§ **Directions**:
1) According to the data-type passage, what Python type does an ODS float become?
2) Repeat the lines of the records word for word, beginning at the line that has "iDEA4TEC - Power Solutions (250, 238)" and stopping after the line that has "SIKLU - E- & V-Band Radios (240, 456)".

§ **Passage shown**:
There are [8 possible data types in an Open Document Spreadsheet](https://docs.oasis-open.org/office/v1.2/os/OpenDocument-v1.2-os-part1.html#attribute-office_value-type): boolean, currency, date, float, percentage, string, time, and void. These are converted to Python types according to the following table.

| ODS type    | Python type                                              |
|:------------|:---------------------------------------------------------|
| boolean     | bool                                                     |
| currency    | [stream_read_ods.Currency](#stream_read_odscurrency)     |
| date        | date or datetime                                         |
| float       | Decimal                                                  |
| percentage  | [stream_read_ods.Percentage](#stream_read_odspercentage) |
| string      | str                                                      |
| time        | [stream_read_ods.Time](#stream_read_odstime)             |
| void        | NoneType                                                 |


### stream_read_ods.Currency

A subclass of Decimal.

§ **Excerpted records**:
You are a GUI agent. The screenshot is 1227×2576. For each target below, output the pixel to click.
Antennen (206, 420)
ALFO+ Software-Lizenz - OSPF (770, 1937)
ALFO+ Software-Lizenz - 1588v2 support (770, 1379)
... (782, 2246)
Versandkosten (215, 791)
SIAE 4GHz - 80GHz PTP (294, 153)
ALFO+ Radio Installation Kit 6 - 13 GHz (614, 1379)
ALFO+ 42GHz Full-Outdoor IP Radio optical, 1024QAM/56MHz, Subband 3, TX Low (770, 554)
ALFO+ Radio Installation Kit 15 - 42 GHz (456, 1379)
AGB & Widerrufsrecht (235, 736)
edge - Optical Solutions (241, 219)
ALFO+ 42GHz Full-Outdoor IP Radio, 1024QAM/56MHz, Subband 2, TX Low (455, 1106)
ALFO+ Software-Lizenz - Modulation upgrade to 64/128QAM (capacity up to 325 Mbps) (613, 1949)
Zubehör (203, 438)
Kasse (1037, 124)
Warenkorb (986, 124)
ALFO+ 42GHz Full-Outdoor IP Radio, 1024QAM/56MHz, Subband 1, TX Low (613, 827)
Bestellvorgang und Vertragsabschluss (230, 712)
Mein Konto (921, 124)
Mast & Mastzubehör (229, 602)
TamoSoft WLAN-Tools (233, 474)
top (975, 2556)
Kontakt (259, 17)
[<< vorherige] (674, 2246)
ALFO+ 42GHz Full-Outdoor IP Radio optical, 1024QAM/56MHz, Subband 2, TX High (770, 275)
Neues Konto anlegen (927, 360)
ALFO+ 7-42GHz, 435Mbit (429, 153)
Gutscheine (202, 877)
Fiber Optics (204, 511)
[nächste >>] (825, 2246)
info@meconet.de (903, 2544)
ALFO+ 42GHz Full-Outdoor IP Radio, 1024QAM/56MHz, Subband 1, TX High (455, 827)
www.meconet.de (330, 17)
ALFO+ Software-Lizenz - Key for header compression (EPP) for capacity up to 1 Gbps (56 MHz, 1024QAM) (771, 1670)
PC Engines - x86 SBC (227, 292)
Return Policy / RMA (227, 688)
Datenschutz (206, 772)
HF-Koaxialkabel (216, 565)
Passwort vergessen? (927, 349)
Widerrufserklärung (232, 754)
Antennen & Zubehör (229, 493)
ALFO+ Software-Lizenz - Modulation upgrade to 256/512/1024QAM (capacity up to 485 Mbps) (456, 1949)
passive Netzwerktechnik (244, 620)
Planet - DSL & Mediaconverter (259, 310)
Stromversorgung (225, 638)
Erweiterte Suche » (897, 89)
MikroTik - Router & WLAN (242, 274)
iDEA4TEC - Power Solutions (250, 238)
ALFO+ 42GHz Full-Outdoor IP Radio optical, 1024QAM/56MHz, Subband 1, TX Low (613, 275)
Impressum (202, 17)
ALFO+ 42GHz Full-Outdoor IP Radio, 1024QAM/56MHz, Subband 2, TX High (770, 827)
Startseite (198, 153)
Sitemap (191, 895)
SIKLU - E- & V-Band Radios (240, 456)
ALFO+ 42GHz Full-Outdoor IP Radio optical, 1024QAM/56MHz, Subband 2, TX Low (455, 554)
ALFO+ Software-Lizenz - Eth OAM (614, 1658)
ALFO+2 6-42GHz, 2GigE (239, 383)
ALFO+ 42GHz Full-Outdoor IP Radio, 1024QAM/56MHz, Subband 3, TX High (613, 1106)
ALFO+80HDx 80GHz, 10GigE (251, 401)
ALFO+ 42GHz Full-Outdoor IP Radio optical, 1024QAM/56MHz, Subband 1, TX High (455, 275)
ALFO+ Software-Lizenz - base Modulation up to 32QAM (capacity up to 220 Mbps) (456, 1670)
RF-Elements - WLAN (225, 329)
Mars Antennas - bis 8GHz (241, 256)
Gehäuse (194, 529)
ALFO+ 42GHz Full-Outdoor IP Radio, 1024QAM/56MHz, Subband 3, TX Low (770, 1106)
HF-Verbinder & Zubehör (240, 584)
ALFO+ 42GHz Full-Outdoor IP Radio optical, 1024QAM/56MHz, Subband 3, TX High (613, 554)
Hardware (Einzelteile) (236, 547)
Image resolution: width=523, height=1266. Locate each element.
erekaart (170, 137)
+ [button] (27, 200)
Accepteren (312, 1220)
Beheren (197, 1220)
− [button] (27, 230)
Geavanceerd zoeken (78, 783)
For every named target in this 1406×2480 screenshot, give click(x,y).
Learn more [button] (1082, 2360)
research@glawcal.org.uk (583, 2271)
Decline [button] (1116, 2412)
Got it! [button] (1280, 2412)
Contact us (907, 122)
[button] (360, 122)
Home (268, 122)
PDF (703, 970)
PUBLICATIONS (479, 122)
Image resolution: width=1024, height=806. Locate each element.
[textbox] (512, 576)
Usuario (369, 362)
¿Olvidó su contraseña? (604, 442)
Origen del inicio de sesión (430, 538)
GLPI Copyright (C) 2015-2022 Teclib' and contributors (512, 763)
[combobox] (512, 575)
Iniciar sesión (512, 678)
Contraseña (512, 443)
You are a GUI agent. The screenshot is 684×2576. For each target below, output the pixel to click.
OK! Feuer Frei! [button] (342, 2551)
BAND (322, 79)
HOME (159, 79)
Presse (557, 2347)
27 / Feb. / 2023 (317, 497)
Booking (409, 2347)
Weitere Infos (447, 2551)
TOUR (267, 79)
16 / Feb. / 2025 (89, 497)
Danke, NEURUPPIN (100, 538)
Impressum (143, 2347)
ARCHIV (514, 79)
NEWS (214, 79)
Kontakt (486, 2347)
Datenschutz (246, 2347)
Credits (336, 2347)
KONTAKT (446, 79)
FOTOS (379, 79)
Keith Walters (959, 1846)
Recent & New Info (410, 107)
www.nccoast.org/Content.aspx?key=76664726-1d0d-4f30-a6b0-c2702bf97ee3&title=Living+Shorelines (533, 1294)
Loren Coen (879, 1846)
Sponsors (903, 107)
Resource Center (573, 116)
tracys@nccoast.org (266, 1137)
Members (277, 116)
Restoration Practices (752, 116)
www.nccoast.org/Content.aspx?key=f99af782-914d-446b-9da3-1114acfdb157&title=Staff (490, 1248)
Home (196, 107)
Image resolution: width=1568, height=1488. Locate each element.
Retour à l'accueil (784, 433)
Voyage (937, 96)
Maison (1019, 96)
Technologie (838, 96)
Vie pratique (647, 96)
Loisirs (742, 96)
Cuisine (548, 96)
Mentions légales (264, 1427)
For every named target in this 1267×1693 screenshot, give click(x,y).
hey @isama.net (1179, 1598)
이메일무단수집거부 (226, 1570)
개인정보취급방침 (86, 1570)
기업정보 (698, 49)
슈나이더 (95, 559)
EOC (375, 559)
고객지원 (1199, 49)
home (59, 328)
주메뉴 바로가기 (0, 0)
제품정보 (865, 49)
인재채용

§ **Full answers**:
1) Decimal

2)
iDEA4TEC - Power Solutions (250, 238)
ALFO+ 42GHz Full-Outdoor IP Radio optical, 1024QAM/56MHz, Subband 1, TX Low (613, 275)
Impressum (202, 17)
ALFO+ 42GHz Full-Outdoor IP Radio, 1024QAM/56MHz, Subband 2, TX High (770, 827)
Startseite (198, 153)
Sitemap (191, 895)
SIKLU - E- & V-Band Radios (240, 456)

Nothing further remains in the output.